We’ve not yet rented one of those green dumpsters that so often accompany a renovation project. To date, at least, that’s been one expense we’ve skipped. Yes, I’ve learned about the recycling center, as it’s called – in the old days, town dump was the term – except that now these things are hauled off somewhere else.
What it does mean is that we have temporary mounds of debris until I can borrow a pickup truck or find some new use for the waste.
With the bathroom and utility room projects, I kept pondering secondary uses for all the tile we ripped from the walls and floors. Any ideas? Can’t see using it as fill if there’s any possibility someone might want to dig there in the future. And yet?
As for the wood, I’d love to just have a big bonfire but know I’d never get a permit from the fire marshal. Alas.
Old piping, wiring, vents, fans, other mechanical parts, insulation, lathe … it all adds up.
The old drywall, at least, will disintegrate in the garden, and it’s a good source of lime to loosen up our clay soil. I’ll be using that stack on the new raised beds we’re planning for flowers.
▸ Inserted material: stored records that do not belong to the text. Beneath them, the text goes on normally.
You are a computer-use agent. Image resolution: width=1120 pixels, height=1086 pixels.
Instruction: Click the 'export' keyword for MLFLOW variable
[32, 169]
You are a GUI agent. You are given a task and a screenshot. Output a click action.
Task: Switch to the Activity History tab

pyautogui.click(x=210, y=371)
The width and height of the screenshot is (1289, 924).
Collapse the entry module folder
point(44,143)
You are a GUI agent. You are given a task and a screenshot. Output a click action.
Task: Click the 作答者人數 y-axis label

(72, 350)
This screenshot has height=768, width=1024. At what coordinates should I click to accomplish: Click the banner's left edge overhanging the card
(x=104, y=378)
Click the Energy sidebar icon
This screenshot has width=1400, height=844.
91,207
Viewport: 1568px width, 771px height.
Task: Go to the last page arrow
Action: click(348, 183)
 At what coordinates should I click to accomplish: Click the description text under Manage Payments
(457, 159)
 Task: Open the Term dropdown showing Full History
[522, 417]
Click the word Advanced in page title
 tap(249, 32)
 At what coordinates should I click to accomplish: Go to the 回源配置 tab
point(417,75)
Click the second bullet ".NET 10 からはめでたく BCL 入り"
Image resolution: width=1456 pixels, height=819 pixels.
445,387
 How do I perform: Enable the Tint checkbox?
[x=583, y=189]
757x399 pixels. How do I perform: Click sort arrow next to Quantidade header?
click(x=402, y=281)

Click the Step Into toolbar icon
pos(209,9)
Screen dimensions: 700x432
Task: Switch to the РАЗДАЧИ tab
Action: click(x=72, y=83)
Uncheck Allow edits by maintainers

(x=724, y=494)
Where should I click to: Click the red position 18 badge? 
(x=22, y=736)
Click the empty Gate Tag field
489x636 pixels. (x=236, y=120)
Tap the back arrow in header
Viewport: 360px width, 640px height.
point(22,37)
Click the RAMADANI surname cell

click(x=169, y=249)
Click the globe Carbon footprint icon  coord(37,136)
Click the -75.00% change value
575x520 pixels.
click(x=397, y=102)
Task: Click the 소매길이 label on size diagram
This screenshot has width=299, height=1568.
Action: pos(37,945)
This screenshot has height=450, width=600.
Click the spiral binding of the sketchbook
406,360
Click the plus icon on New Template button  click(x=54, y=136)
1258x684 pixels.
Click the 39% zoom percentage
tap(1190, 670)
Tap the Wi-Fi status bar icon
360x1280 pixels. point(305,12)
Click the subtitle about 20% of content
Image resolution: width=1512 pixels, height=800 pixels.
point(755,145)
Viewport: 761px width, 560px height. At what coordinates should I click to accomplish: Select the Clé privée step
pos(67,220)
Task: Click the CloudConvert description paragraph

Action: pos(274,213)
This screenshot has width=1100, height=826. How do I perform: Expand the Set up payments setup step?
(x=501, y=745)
As I blog about this, please remember I have no intention of speaking as an expert or saying this is how it is done, step by step. Far from it! Instead, these are simply the confessions of someone who’s fallen into the situation of being the owner of an old house – and whose abilities and interests fall far more into literary or theological realms than those of more pressing domestic matters. So much, it turns out, is a matter of muddling through. Or as one expert replied when asked where we were going with one problem: “We’ll know when we get there.”
OK, we did get that overbuilt monolith out from the doorsill we needed to repair and left it on the other side of the driveway. Six months later, I finally buried it – all 500 pounds – in a hole. We’re still thinking of building a gazebo above it. Now there’s one project I think I can handle!